=== Section Start ===

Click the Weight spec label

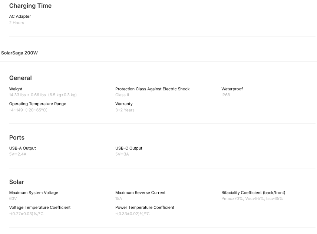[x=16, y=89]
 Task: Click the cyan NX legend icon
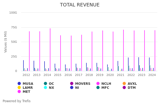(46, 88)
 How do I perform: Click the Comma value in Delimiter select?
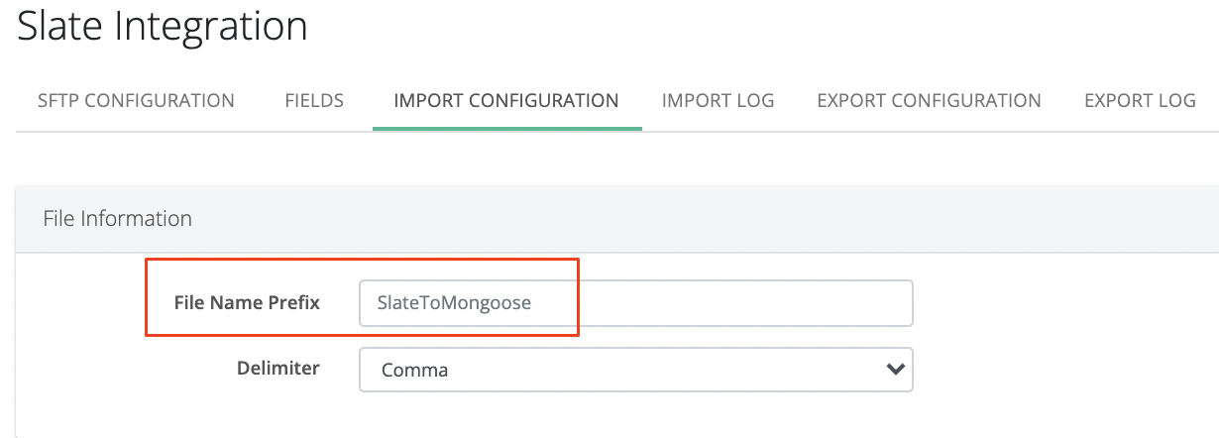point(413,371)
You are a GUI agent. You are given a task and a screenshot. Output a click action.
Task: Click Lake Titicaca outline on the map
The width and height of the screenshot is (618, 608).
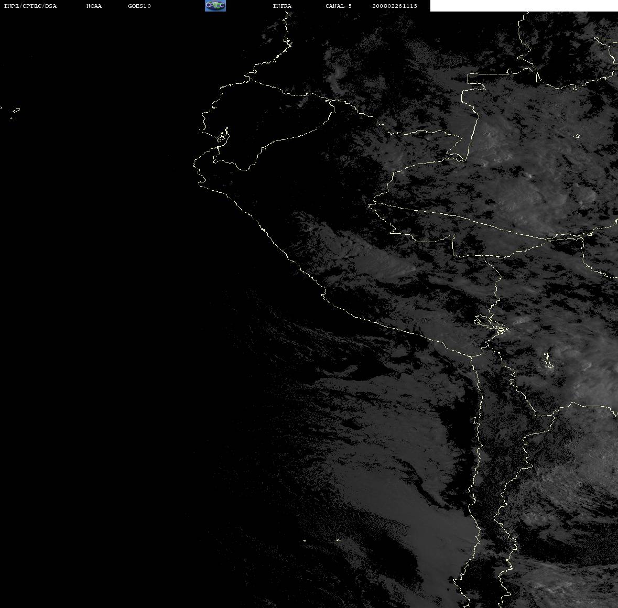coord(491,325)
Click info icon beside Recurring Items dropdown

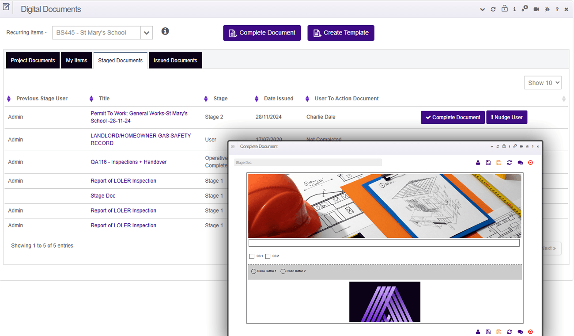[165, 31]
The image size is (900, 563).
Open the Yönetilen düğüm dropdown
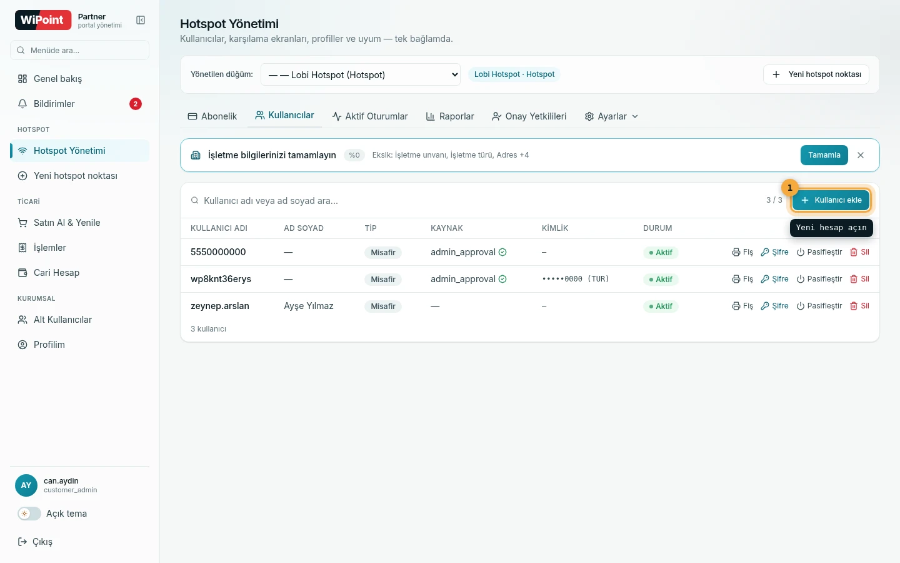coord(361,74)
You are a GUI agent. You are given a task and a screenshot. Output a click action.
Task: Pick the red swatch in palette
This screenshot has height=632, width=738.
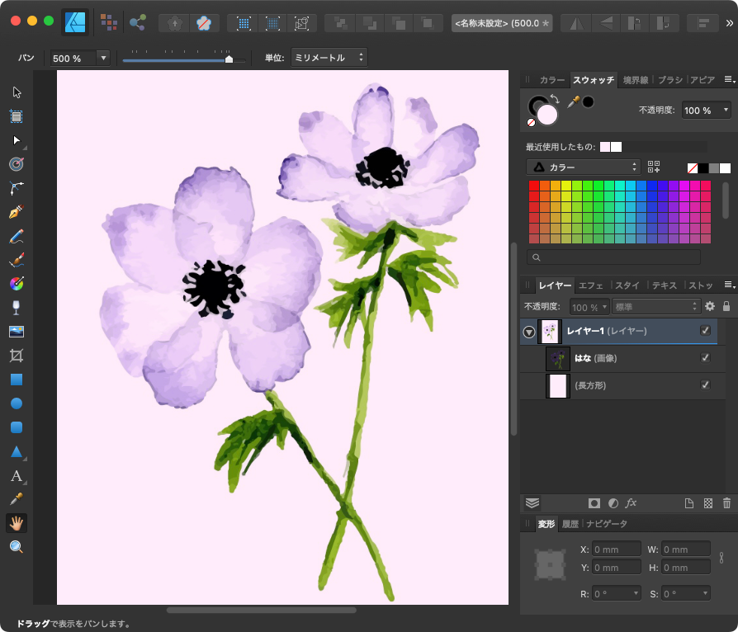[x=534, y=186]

=== Section End ===
=== Section Start ===

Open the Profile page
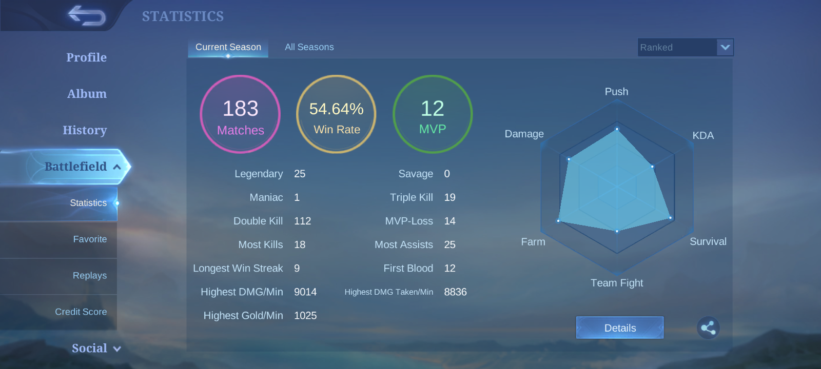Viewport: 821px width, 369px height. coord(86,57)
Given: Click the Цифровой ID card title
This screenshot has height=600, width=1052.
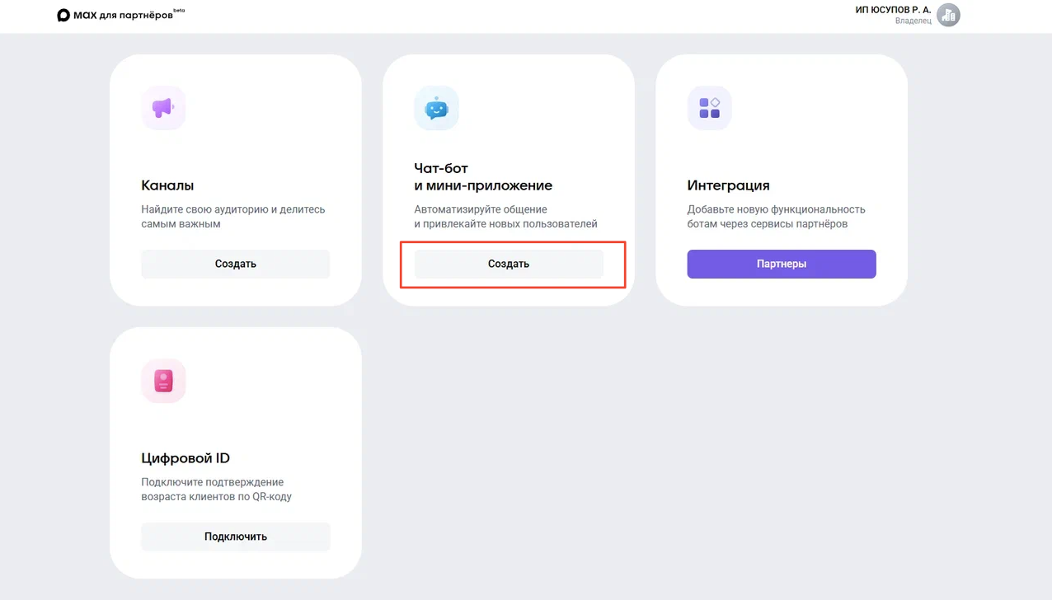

=== Section End ===

» **Your assignment**:
Transcribe exactly the lines above, beginning at the one with "Click the Weight spec label" and going up to and including the one with "Task: Click Lake Titicaca outline on the map". Pictures do not belong in the copy.

» **Finished exercise**:
Click the Weight spec label

[x=16, y=89]
 Task: Click the cyan NX legend icon
(46, 88)
 How do I perform: Click the Comma value in Delimiter select?
point(413,371)
You are a GUI agent. You are given a task and a screenshot. Output a click action.
Task: Click Lake Titicaca outline on the map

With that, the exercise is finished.